Drones are an efficient use of technology to remotely monitor what is happening on a farm. They can be utilised to review and assess crops, deliver precise application of treatments and keep an eye on livestock. More advanced models employ thermal imaging and time-lapse photography to help monitor crop development, pin-point areas of disease or drought, and provide data on soil conditions.
According to guidelines drawn up by the Civil Aviation Authority (CAA) and Rural Police, a farmer using a drone to review his own farmland must have Third Party Liability insurance cover, but because such use is not classed as non-recreational flight, no operational or commercial permission is required.

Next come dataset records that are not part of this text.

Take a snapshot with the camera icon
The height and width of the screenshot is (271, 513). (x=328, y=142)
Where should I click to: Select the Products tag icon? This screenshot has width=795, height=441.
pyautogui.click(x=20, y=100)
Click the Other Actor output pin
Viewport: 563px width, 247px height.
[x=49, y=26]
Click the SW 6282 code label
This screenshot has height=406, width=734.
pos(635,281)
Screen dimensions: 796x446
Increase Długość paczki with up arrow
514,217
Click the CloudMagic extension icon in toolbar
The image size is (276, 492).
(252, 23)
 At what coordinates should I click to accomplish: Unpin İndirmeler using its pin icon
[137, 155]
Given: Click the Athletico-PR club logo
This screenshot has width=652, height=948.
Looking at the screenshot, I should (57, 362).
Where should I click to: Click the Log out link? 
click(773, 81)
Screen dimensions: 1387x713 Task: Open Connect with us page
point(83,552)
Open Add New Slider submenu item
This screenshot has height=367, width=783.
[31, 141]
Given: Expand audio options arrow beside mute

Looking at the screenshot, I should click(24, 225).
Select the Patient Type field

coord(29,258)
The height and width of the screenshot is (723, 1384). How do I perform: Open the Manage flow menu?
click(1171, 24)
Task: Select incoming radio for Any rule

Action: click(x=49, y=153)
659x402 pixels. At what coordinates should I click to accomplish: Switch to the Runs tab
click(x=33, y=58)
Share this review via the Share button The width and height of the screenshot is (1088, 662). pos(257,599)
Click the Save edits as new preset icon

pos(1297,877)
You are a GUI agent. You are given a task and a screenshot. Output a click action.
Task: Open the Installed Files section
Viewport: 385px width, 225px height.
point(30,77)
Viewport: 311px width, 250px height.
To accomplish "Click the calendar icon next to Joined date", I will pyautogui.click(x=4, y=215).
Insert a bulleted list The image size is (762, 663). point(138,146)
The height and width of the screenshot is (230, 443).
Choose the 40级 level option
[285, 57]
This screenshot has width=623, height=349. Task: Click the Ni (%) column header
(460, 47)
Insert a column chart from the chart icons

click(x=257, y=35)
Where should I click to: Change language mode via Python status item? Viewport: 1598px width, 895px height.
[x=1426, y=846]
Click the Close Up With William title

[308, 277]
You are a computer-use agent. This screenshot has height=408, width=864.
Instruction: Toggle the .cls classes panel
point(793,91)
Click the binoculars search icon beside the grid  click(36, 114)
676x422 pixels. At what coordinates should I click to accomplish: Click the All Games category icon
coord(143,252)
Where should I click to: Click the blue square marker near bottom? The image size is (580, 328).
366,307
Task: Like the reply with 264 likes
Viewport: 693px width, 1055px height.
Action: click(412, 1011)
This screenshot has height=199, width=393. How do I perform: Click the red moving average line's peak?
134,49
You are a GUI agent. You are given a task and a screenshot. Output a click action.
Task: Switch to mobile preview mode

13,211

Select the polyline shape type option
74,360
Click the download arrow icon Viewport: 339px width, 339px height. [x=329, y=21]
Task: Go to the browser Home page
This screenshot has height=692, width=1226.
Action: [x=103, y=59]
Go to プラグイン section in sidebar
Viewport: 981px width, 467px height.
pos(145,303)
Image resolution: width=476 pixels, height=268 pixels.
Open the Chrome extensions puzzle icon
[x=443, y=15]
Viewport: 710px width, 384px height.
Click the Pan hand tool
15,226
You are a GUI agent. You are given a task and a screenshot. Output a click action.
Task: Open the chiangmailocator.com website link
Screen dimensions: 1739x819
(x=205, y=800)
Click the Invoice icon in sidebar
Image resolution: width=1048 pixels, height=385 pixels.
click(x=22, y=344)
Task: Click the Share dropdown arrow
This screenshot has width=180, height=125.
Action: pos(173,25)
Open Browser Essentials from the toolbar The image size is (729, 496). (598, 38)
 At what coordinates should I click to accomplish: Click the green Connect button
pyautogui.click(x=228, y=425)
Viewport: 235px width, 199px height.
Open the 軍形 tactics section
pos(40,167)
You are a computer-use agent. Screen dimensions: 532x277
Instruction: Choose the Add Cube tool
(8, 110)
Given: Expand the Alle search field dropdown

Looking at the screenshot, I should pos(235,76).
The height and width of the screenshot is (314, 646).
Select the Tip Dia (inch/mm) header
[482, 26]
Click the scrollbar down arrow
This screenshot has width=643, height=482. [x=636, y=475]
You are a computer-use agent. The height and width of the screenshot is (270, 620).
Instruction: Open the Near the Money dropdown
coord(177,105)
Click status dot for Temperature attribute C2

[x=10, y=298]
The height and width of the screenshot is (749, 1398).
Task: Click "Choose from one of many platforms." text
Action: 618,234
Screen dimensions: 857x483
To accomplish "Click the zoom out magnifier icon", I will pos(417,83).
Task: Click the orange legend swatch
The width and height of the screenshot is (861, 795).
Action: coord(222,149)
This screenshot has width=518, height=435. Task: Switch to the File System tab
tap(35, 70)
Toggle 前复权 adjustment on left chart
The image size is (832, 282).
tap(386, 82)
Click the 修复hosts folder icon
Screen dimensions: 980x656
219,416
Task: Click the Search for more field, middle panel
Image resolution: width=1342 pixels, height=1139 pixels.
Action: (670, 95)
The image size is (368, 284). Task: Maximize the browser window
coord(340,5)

However, if a farmer charges a fee to a neighbour to fly the drone over their land to survey their crops or livestock, or passes data from his drone to third parties, this is classed as a commercial operation, and requires a Permission for Commercial Operations (PCO) and commercial insurance cover. The PCO involves taking an in-depth course on drone usage and regulation, and can cost around £1,000. Completion of the course will allow registration with the CAA, which must be renewed annually.
Using a drone commercially without PCO accreditation can incur heavy fines and a possible prison sentence for serious infringements of the flying regulations.
Please note: This article is a commentary on general principles and should not be interpreted as advice for your specific situation.